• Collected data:

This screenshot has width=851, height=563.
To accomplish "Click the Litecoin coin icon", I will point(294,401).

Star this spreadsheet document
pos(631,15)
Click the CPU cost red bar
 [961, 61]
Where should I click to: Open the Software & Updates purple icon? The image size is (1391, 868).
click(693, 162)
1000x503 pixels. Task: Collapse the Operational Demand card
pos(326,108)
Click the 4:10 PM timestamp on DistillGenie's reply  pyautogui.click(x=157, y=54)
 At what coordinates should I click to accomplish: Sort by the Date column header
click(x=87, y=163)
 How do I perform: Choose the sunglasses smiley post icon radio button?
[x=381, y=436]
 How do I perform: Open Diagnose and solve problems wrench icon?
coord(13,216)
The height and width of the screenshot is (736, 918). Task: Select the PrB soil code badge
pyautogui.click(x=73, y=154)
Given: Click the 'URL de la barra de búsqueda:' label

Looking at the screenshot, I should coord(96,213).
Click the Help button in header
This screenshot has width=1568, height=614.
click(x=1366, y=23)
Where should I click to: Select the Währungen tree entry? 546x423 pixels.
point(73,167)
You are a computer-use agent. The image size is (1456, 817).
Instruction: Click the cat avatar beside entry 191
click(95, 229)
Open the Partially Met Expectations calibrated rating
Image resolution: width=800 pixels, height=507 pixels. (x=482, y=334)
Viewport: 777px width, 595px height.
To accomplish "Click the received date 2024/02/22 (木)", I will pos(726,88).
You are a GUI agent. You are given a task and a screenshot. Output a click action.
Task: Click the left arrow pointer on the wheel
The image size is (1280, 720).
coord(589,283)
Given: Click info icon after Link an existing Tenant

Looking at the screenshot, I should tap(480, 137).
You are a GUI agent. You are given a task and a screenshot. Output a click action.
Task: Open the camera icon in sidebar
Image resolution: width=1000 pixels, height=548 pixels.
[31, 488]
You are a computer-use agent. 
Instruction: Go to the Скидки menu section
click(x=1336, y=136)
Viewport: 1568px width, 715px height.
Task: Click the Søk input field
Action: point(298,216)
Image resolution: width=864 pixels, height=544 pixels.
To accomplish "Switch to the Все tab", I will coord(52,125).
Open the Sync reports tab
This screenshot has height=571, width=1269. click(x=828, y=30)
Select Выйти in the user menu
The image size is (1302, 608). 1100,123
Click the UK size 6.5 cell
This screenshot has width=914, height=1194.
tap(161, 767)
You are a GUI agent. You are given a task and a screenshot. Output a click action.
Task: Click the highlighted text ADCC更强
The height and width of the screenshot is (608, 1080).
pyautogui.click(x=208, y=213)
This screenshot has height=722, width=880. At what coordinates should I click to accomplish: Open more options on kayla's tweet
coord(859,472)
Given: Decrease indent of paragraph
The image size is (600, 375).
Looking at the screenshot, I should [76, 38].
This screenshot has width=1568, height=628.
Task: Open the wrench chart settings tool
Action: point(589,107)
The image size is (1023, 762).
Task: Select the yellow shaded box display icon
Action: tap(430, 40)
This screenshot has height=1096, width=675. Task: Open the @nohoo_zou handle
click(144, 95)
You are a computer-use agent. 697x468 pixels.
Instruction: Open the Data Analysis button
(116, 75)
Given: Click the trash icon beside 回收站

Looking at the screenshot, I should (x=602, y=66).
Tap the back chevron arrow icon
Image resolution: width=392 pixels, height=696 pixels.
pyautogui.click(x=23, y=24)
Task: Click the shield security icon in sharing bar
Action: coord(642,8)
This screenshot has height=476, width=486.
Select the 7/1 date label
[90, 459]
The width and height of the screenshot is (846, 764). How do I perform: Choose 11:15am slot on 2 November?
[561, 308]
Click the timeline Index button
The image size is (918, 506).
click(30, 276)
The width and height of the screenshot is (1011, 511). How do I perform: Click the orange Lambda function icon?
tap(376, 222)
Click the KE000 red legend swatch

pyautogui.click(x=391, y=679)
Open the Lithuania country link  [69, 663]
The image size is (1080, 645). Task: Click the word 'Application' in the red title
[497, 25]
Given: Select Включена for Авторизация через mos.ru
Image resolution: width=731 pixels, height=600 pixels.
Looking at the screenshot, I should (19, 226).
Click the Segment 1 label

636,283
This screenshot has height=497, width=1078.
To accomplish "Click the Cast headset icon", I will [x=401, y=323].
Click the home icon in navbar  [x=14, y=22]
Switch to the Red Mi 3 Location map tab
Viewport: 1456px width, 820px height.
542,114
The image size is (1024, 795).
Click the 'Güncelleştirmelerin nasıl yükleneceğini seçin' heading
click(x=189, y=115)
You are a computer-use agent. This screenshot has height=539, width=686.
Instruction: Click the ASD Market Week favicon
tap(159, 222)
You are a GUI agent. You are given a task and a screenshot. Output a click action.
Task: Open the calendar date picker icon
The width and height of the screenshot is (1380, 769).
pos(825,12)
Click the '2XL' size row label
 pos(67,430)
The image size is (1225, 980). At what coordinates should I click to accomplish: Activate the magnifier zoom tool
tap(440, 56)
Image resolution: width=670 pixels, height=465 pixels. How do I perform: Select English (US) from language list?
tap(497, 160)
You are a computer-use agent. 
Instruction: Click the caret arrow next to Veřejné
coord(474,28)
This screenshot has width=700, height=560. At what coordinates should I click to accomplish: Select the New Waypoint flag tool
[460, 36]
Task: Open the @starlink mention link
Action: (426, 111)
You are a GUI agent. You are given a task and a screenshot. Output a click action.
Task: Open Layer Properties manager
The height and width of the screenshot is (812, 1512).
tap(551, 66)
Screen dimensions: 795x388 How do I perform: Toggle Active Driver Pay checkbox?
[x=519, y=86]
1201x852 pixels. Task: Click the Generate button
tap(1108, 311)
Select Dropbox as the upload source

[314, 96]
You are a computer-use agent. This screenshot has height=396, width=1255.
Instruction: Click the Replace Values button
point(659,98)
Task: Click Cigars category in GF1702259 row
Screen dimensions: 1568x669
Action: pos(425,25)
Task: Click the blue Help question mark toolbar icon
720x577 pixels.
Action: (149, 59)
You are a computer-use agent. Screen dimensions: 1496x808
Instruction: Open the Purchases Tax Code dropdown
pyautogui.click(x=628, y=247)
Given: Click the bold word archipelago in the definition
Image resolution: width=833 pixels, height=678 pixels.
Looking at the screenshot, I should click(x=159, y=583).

• EXERCISE INSTRUCTIONS: Taking the entries above, please repeat each one exactly.

• ANSWER FOR THE TASK:
This screenshot has width=851, height=563.
To accomplish "Click the Litecoin coin icon", I will point(294,401).

Star this spreadsheet document
pos(631,15)
Click the CPU cost red bar
 [961, 61]
Where should I click to: Open the Software & Updates purple icon? The image size is (1391, 868).
click(693, 162)
1000x503 pixels. Task: Collapse the Operational Demand card
pos(326,108)
Click the 4:10 PM timestamp on DistillGenie's reply  pyautogui.click(x=157, y=54)
 At what coordinates should I click to accomplish: Sort by the Date column header
click(x=87, y=163)
 How do I perform: Choose the sunglasses smiley post icon radio button?
[x=381, y=436]
 How do I perform: Open Diagnose and solve problems wrench icon?
coord(13,216)
The height and width of the screenshot is (736, 918). Task: Select the PrB soil code badge
pyautogui.click(x=73, y=154)
Given: Click the 'URL de la barra de búsqueda:' label

Looking at the screenshot, I should coord(96,213).
Click the Help button in header
This screenshot has width=1568, height=614.
click(x=1366, y=23)
Where should I click to: Select the Währungen tree entry? 546x423 pixels.
point(73,167)
You are a computer-use agent. The image size is (1456, 817).
Instruction: Click the cat avatar beside entry 191
click(95, 229)
Open the Partially Met Expectations calibrated rating
Image resolution: width=800 pixels, height=507 pixels. (x=482, y=334)
Viewport: 777px width, 595px height.
To accomplish "Click the received date 2024/02/22 (木)", I will pos(726,88).
You are a GUI agent. You are given a task and a screenshot. Output a click action.
Task: Click the left arrow pointer on the wheel
The image size is (1280, 720).
coord(589,283)
Given: Click info icon after Link an existing Tenant

Looking at the screenshot, I should tap(480, 137).
You are a GUI agent. You are given a task and a screenshot. Output a click action.
Task: Open the camera icon in sidebar
Image resolution: width=1000 pixels, height=548 pixels.
[31, 488]
You are a computer-use agent. 
Instruction: Go to the Скидки menu section
click(x=1336, y=136)
Viewport: 1568px width, 715px height.
Task: Click the Søk input field
Action: point(298,216)
Image resolution: width=864 pixels, height=544 pixels.
To accomplish "Switch to the Все tab", I will coord(52,125).
Open the Sync reports tab
This screenshot has height=571, width=1269. click(x=828, y=30)
Select Выйти in the user menu
The image size is (1302, 608). 1100,123
Click the UK size 6.5 cell
This screenshot has width=914, height=1194.
tap(161, 767)
You are a GUI agent. You are given a task and a screenshot. Output a click action.
Task: Click the highlighted text ADCC更强
The height and width of the screenshot is (608, 1080).
pyautogui.click(x=208, y=213)
This screenshot has height=722, width=880. At what coordinates should I click to accomplish: Open more options on kayla's tweet
coord(859,472)
Given: Decrease indent of paragraph
The image size is (600, 375).
Looking at the screenshot, I should [76, 38].
This screenshot has width=1568, height=628.
Task: Open the wrench chart settings tool
Action: point(589,107)
The image size is (1023, 762).
Task: Select the yellow shaded box display icon
Action: tap(430, 40)
This screenshot has height=1096, width=675. Task: Open the @nohoo_zou handle
click(144, 95)
You are a computer-use agent. 697x468 pixels.
Instruction: Open the Data Analysis button
(116, 75)
Given: Click the trash icon beside 回收站

Looking at the screenshot, I should (x=602, y=66).
Tap the back chevron arrow icon
Image resolution: width=392 pixels, height=696 pixels.
pyautogui.click(x=23, y=24)
Task: Click the shield security icon in sharing bar
Action: coord(642,8)
This screenshot has height=476, width=486.
Select the 7/1 date label
[90, 459]
The width and height of the screenshot is (846, 764). How do I perform: Choose 11:15am slot on 2 November?
[561, 308]
Click the timeline Index button
The image size is (918, 506).
click(30, 276)
The width and height of the screenshot is (1011, 511). How do I perform: Click the orange Lambda function icon?
tap(376, 222)
Click the KE000 red legend swatch

pyautogui.click(x=391, y=679)
Open the Lithuania country link  [69, 663]
The image size is (1080, 645). Task: Click the word 'Application' in the red title
[497, 25]
Given: Select Включена for Авторизация через mos.ru
Image resolution: width=731 pixels, height=600 pixels.
Looking at the screenshot, I should (19, 226).
Click the Segment 1 label

636,283
This screenshot has height=497, width=1078.
To accomplish "Click the Cast headset icon", I will [x=401, y=323].
Click the home icon in navbar  [x=14, y=22]
Switch to the Red Mi 3 Location map tab
Viewport: 1456px width, 820px height.
542,114
The image size is (1024, 795).
Click the 'Güncelleştirmelerin nasıl yükleneceğini seçin' heading
click(x=189, y=115)
You are a computer-use agent. This screenshot has height=539, width=686.
Instruction: Click the ASD Market Week favicon
tap(159, 222)
You are a GUI agent. You are given a task and a screenshot. Output a click action.
Task: Open the calendar date picker icon
The width and height of the screenshot is (1380, 769).
pos(825,12)
Click the '2XL' size row label
 pos(67,430)
The image size is (1225, 980). At what coordinates should I click to accomplish: Activate the magnifier zoom tool
tap(440, 56)
Image resolution: width=670 pixels, height=465 pixels. How do I perform: Select English (US) from language list?
tap(497, 160)
You are a computer-use agent. 
Instruction: Click the caret arrow next to Veřejné
coord(474,28)
This screenshot has width=700, height=560. At what coordinates should I click to accomplish: Select the New Waypoint flag tool
[460, 36]
Task: Open the @starlink mention link
Action: (426, 111)
You are a GUI agent. You are given a task and a screenshot. Output a click action.
Task: Open Layer Properties manager
The height and width of the screenshot is (812, 1512).
tap(551, 66)
Screen dimensions: 795x388 How do I perform: Toggle Active Driver Pay checkbox?
[x=519, y=86]
1201x852 pixels. Task: Click the Generate button
tap(1108, 311)
Select Dropbox as the upload source

[314, 96]
You are a computer-use agent. This screenshot has height=396, width=1255.
Instruction: Click the Replace Values button
point(659,98)
Task: Click Cigars category in GF1702259 row
Screen dimensions: 1568x669
Action: pos(425,25)
Task: Click the blue Help question mark toolbar icon
720x577 pixels.
Action: (149, 59)
You are a computer-use agent. Screen dimensions: 1496x808
Instruction: Open the Purchases Tax Code dropdown
pyautogui.click(x=628, y=247)
Given: Click the bold word archipelago in the definition
Image resolution: width=833 pixels, height=678 pixels.
Looking at the screenshot, I should click(x=159, y=583).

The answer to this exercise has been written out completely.